Like the resin in a well-smoked bong and the telltale odor that seeps under residence hall doors, NORML has lingered at the University of Kansas and in Lawrence for several years. NORML, the National Organization for the Reformation of Marijuana Laws, is the oldest and largest national organization dedicated solely to the legalization of marijuana. But national lawmakers say that marijuana is far from becoming legal. And Mark Creamer, 47, head of Lawrence's NORML chapter, isn't too happy about that.

Since its founding in 1970 by Keith Stroup, a Washington, D.C., lawyer, NORML's members have advocated the use of hemp and marijuana for practical and recreational use. Today, the group operates almost 100 local and state chapters. KU and Lawrence have separate NORML chapters with about 12 members total. KU's chapter, which often sets up information booths at the Kansas Union, has only a president and a few members. Lawrence's group is more visible. Several members, including Creamer, periodically stand downtown waving "Honk for Hemp" and "Save Trees - Plant Hemp" signs, trying to solicit support from passing motorists. The group says its focus is not simply the quest to get high legally. "NORML fully supports a discouragement policy toward the abuse of all drugs, including alcohol, tobacco and marijuana," according to its policy statement. "NORML is strongly committed to the concept that growing up should be drug-free." Medical research has shown that marijuana reduces arthritis pain, menstrual cramps and migraines, slows the growth of glaucoma, blocks epileptic seizures, alleviates nausea caused by chemotherapy and helps stimulate the appetite of AIDS patients. Some argue that the drug should be legalized solely for these reasons.

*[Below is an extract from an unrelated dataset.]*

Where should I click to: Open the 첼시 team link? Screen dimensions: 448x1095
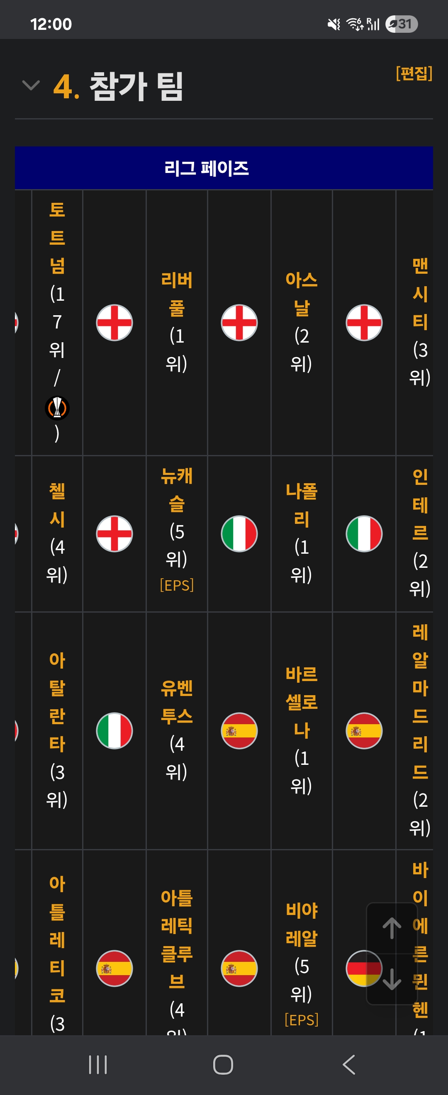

"This is not a wrong thing," Creamer said. "There certainly shouldn't be drug abuse of any form, but smoking marijuana shouldn't be illegal. I really want people to realize the bad rap hemp has gotten. What we know about it stands on its own merit, and if science can show that hemp and wheat/straw paper is non-toxic and good for the environment, then it should be taught in the science classes at school."

Creamer has advocated the legalization of marijuana for 25 years and has worked to make his message heard. In 1989, he smoked a joint in the Lawrence Police Department and then served six months in jail for the incident. "I wanted to give the strongest non-violent message I could send," he said. Creamer has written to congressmen and the president, and he talks to local people, the school board and the City Commission. Creamer said he had heard that the 10-millionth marijuana arrest was made recently in the United States. "That's 10 million families disrupted -- for what?" he asked.

Sgt. John Lewis of the Lawrence Police Department said the law did not distinguish between drugs. A person caught with an ounce of marijuana, for example, is treated the same as a person arrested with an ounce of heroin or cocaine. However, that doesn't stop many KU students and Lawrence residents from getting high. They take a chance, and the majority gets away with buying and smoking pot.

Creamer said that KU and Lawrence NORML groups were considering merging into one group called Hemp of Northeast Kansas (HONK).

"President Bush was right when he said that drug-legalization decisions won't be made from the top down," Creamer said. "It's going to come from the community, and we just want leaders to address the issue. To make peace, you first have to let us at the peace table." Creamer heard dozens of honks as he stood with his "Honk for Hemp" sign outside Lawrence City Hall Tuesday night. "I've proven that there is this sub-culture," he said. "They may not stand with the meet on the street corners or come with me to speak at community meetings or school meetings, but they are willing to show their support as they drive by. That has to say something."